Workers at the VW plant in Chattanooga have voted against joining the United Auto Works Union 712-626 following three days of intense campaigning by those for and against the action, although they did say they would remain open to a “German-style woks council.”
"You had a lot of third-party organizations really campaigning hard against the union," stated Joseph Farelli, a lawyer with the New York firm of Pitta & Giblin LLP who represents labor unions. “Despite a tough push, the UAW underestimated strong cultural, anti-union sentiment in Tennessee and the hard campaigning that was going to be done by these outside entities, which included Governor Bill Haslam and Senator Bob Corker, both Republicans.”

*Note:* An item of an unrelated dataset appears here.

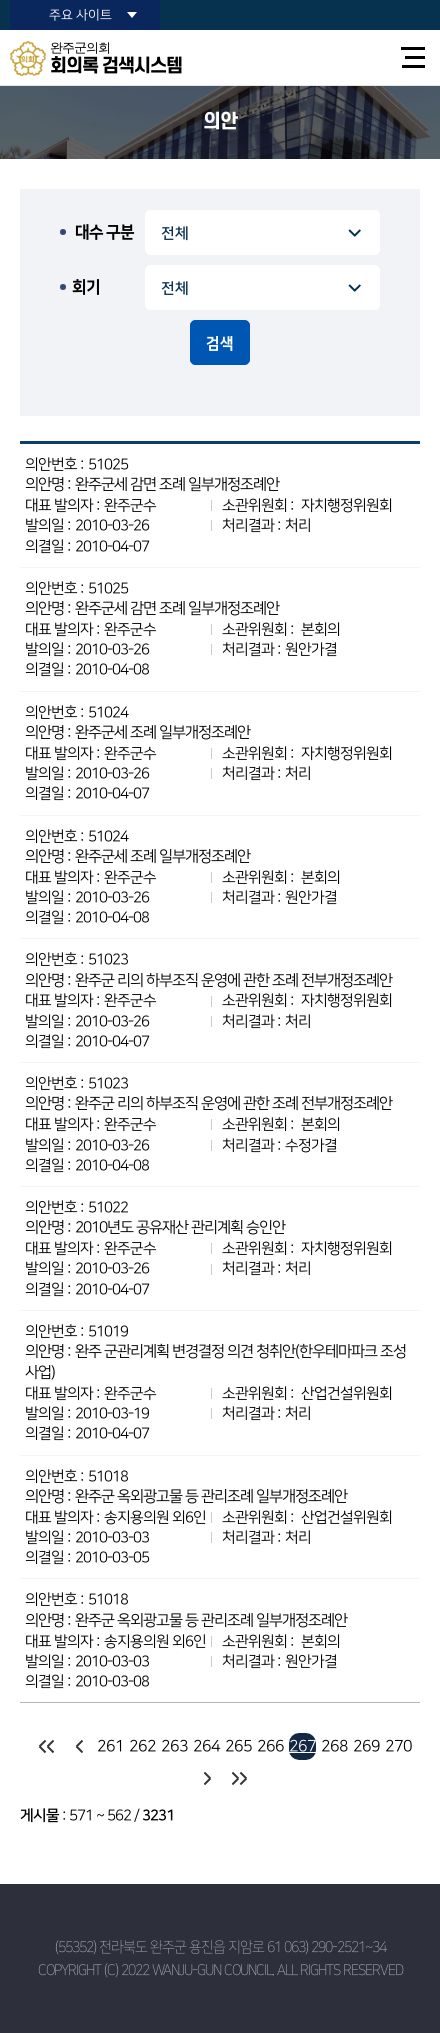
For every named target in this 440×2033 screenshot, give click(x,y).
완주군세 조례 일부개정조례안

In fact, Corker stated that a vote against the UAW would “guarantee that Volkswagen would assemble a new seven-passenger crossover vehicle in Chattanooga,” although he was contradicted by Frank Fischer, chairman and chief executive officer of Volkswagen Chattanooga, who told the workers that the vote would have no influence on where the new SUVs would be built. He also said that executives at Volkswagen had no objections to the Union’s attempt to organize workers at the plant which began production at the site of a former army ammunitions factory in 2011.
A number of those opposed to joining the union also cited that they were “suspicious” over the fact that all the auto plants that closed in the north were all aligned with the UAW, and that any possible deal between VW and the UAW could have resulted in “cost containment agreements” that would have cut their salaries.
While the Union looks to recoup from their loss as it looks to sign up workers at a Daimler AG factory in Vance, Al as well as other foreign automakers who have come to the southern US, the Bureau of Labor Statics reported that . The total of U.S. workers who are union members fell to 11.3% in 2013, and now stands at less than 400,000 nationwide (75% less than in 1979).